Women of minority groups have been targeted by racist sterilization groups (Socialistworker, 2004).  Women with disabilities have reported being offered immediate termination of pregnancy based on the assumption that they do not want to be pregnant or should not be having children (Carty, 1998).  It is important to avoid suggesting directly or indirectly that a woman with a disability is unfit and irresponsible for considering childbearing (Smeltzer, 2007). Legally, all women have the right to decide what happens to their body. In 1973, a Supreme Court ruling gave women the right to terminate pregnancy (USA, 2006).  In addition, the ADA prohibits physicians working in private offices and publicly-funded clinics from engaging in actions that may prevent women with disabilities from obtaining equal reproductive health care services (Grabois, 2001). Therefore, women with disabilities are subject to the same rights to abortion as all women.

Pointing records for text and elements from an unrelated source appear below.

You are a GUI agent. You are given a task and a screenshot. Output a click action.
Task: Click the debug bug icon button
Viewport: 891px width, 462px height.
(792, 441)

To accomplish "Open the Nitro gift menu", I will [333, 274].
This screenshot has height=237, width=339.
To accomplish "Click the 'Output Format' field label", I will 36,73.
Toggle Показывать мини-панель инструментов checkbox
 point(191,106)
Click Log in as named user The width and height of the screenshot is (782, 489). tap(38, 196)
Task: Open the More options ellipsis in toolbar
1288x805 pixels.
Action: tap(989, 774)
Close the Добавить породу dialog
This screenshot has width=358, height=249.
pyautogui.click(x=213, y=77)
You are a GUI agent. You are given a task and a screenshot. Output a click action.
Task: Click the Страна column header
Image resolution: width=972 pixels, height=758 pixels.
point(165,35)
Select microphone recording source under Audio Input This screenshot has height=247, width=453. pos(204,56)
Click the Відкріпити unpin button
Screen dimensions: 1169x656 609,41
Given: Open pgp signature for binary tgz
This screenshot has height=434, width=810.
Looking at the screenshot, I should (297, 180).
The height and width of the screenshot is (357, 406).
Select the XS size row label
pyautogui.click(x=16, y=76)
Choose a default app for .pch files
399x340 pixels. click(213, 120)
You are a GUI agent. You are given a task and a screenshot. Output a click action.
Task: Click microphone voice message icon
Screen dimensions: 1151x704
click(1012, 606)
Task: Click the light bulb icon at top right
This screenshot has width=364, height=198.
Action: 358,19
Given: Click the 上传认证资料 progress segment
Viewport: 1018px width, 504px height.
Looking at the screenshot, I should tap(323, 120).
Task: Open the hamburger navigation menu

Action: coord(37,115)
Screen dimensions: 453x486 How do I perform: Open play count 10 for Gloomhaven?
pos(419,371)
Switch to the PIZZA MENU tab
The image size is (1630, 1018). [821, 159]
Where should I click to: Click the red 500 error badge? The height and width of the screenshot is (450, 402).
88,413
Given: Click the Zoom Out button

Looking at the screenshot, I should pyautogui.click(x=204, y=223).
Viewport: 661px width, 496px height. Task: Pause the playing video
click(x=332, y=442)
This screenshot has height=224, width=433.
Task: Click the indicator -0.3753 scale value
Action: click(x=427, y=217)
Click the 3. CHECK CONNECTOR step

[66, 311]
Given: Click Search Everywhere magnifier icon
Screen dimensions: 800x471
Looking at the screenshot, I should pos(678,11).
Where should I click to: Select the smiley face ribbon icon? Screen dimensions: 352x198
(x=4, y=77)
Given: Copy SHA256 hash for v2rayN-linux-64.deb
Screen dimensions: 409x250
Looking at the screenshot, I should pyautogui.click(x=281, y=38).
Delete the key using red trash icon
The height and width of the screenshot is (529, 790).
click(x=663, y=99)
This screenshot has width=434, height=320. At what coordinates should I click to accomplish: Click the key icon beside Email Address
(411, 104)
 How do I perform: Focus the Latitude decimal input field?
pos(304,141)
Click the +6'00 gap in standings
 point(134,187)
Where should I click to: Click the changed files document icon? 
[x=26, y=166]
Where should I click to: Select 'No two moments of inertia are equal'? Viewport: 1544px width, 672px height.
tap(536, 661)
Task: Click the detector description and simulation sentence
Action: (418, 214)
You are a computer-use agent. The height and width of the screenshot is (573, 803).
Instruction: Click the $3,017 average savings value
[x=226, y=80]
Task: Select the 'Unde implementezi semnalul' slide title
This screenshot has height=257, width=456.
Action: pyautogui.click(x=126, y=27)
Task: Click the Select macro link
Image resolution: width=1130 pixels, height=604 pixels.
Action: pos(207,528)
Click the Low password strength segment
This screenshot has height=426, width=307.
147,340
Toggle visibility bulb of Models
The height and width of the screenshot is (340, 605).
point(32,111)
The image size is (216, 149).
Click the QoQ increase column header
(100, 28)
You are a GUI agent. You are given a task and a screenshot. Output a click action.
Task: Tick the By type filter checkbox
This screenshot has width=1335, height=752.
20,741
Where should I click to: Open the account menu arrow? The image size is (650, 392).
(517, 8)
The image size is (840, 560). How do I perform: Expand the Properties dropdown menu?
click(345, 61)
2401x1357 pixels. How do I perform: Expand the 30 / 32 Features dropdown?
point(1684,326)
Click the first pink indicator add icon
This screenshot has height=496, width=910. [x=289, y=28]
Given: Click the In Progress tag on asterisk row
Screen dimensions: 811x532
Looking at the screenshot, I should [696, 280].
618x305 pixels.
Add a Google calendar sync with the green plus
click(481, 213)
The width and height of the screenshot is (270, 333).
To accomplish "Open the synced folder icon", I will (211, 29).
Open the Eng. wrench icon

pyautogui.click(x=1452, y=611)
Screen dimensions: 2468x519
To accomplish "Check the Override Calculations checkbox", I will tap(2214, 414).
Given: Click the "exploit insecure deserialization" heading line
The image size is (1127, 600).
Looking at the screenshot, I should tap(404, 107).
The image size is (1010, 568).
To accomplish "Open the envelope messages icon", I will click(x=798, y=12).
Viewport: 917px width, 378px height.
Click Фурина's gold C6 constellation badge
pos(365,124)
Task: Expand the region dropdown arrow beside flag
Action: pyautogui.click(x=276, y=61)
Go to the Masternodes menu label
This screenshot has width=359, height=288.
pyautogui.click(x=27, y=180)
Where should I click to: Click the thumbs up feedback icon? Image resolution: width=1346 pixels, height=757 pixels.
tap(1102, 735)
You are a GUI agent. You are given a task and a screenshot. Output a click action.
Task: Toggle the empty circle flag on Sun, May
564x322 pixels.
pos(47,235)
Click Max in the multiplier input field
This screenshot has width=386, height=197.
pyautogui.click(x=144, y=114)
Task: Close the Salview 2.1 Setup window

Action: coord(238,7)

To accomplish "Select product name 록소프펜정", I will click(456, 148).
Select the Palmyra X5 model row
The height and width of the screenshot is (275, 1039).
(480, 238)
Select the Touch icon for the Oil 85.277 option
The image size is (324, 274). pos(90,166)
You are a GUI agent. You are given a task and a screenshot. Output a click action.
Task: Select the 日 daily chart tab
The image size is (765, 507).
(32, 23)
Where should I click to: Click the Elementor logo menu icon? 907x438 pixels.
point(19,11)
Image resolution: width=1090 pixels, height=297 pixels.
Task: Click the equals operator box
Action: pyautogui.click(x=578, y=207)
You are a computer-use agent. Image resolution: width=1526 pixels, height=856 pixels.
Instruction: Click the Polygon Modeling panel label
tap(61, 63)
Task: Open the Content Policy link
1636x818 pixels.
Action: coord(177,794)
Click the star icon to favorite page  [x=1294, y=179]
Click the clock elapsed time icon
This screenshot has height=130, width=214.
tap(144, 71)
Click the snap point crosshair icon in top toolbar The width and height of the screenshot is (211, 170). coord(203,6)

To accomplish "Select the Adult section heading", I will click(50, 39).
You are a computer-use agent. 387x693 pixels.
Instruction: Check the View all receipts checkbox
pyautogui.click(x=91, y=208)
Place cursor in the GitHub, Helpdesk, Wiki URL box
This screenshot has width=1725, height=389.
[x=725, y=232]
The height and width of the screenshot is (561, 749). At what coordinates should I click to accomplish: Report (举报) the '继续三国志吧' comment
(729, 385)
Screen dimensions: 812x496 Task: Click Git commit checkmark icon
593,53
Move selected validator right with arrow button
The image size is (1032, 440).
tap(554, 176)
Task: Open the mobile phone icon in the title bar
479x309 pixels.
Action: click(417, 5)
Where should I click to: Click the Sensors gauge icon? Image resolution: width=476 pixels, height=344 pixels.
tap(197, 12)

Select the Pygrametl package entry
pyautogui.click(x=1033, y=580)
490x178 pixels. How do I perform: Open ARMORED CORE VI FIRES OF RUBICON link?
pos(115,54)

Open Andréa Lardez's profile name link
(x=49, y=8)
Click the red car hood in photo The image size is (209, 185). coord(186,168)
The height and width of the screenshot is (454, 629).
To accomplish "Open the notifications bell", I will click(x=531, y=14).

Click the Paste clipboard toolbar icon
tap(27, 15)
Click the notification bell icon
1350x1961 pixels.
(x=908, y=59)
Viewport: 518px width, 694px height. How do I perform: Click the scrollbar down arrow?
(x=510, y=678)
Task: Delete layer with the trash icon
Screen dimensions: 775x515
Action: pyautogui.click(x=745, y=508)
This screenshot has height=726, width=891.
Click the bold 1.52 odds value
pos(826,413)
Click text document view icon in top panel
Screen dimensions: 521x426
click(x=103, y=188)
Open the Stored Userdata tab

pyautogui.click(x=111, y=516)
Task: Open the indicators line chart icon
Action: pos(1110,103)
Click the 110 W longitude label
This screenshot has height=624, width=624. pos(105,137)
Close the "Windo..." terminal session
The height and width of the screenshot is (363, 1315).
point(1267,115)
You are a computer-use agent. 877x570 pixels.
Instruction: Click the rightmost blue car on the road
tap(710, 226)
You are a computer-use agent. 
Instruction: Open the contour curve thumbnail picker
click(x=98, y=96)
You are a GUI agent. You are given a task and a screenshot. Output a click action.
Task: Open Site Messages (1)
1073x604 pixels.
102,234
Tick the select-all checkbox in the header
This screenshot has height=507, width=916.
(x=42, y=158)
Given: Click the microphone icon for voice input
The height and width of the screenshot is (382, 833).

Women with intellectual disabilities who want to be parents may have difficulty maintaining custody of their children or they may encounter other threats to their parental rights (Judge, n.d.).  According to the ADA, legally disabled parents have right to the same services, programs, and activities as the general public.  Parents with mental disabilities may require modified services to assist them in regaining custody or preventing termination of parental rights.  They should be able to assert an ADA claim if the state fails to make needed and reasonable modifications in their services (Judge, n.d.).  Other laws pertaining to the issue include the Rehabilitation Act Section 504 and the Federal Adoption and Safe Families Act (ASFA), which require that reasonable modifications be provided to ensure individuals with disabilities have equal opportunity to participate in and benefit from programs and activities that receive public funding (Judge, n.d).